Governo e Farc iniciam cessar-fogo definitivo na Colômbia

Fim das hostilidades, previsto no histórico acordo de paz fechado na semana passada, marca o término de 52 anos de conflito. País aguarda votação que vai decidir pela aprovação do pacto.

Entrou em vigor à meia-noite nesta segunda-feira (29/08) o cessar-fogo estabelecido entre as Forças Armadas Revolucionarias da Colômbia (Farc) e o governo colombiano. A trégua é fruto do histórico acordo de paz alcançado na semana passada em Havana, que marcou o fim de 52 anos do conflito armado que matou mais de 200 mil pessoas.

Neste domingo, o líder das Farc, Rodrigo Londoño Echeverri, conhecido como "Timoschenko", confirmou em Havana - onde ocorreram as negociações intermediadas pelo governo cubano - o início do cessar fogo.

"Ordeno a todos nossos comandantes, a todas nossas unidades, a todos e cada um de nossos e nossas combatentes a cessar o fogo e as hostilidades de maneira definitiva contra o Estado colombiano a partir das 24h da noite de hoje", disse o chefe da guerrilha.
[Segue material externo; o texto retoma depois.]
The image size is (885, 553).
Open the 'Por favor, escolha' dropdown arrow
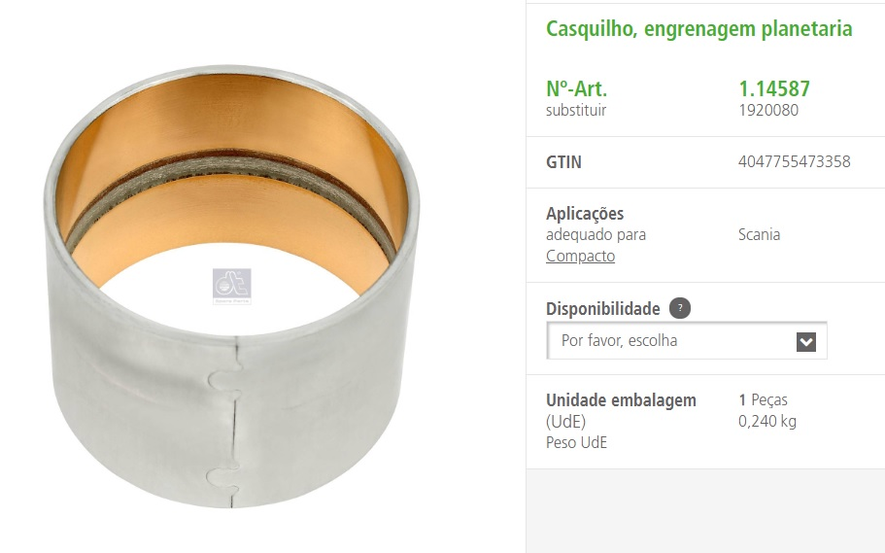(x=806, y=342)
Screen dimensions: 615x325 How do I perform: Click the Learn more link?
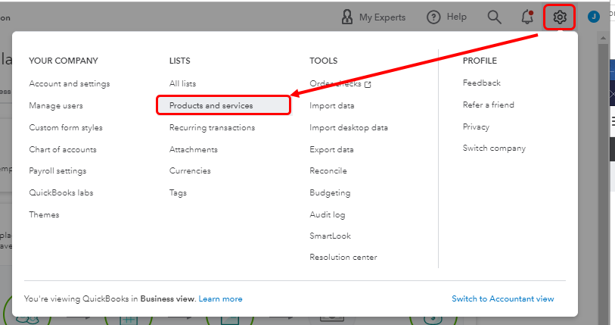point(221,298)
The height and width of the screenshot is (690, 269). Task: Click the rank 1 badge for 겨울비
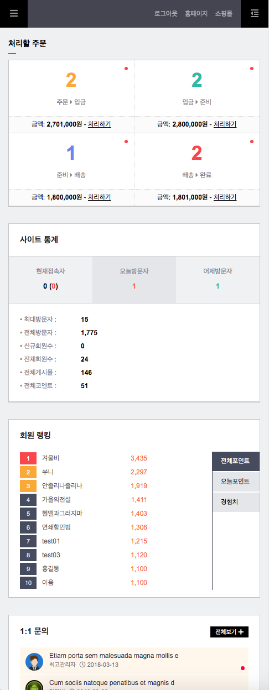(x=28, y=458)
O presidente colombiano, Juan Manuel Santos comemorou o fim das hostilidades através do Twitter. "Neste 29 de agosto começa uma nova história para a Colômbia. Silenciamos os fuzis. Acabou a guerra com as Farc!", escreveu à meia-noite em ponto.
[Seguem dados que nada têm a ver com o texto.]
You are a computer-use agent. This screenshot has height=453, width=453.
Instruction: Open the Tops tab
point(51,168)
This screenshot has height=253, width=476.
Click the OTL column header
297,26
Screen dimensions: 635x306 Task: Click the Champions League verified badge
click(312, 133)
No mesmo horário, as redes sociais foram inundadas com mensagens sobre o fim das hostilidades, que muitos consideram "um novo amanhecer" no país.

O último cessar-fogo unilateral das Farc foi estabelecido no dia 20 de julho de 2015, como medida para gerar confiança durante processo de paz. O governo suspendeu bombardeios a acampamentos dos guerrilheiros, que diminuíram significativamente a intensidade do conflito.

Os acordos de paz fechados em Havana, após quase quatro anos de negociações, deverão ser assinados oficialmente pelo presidente Santos e Timochenko entre os dias 20 e 26 de setembro. No dia 2 de outubro, será submetido a aprovação dos colombianos através de consulta popular.

Para que o acordo de paz seja aprovado, a opção do "sim" deve obter pelo menos 13% do colégio eleitoral, ou seja, um mínimo de 4.396.626 votos.

O acordo de paz inclui questões complexas, como o acesso à terra para os agricultores pobres; garantias para a participação dos guerrilheiros desmobilizados na política; luta contra o tráfico de drogas; justiça e reparação; vítimas; fim do conflito e a implementação dos termos negociados.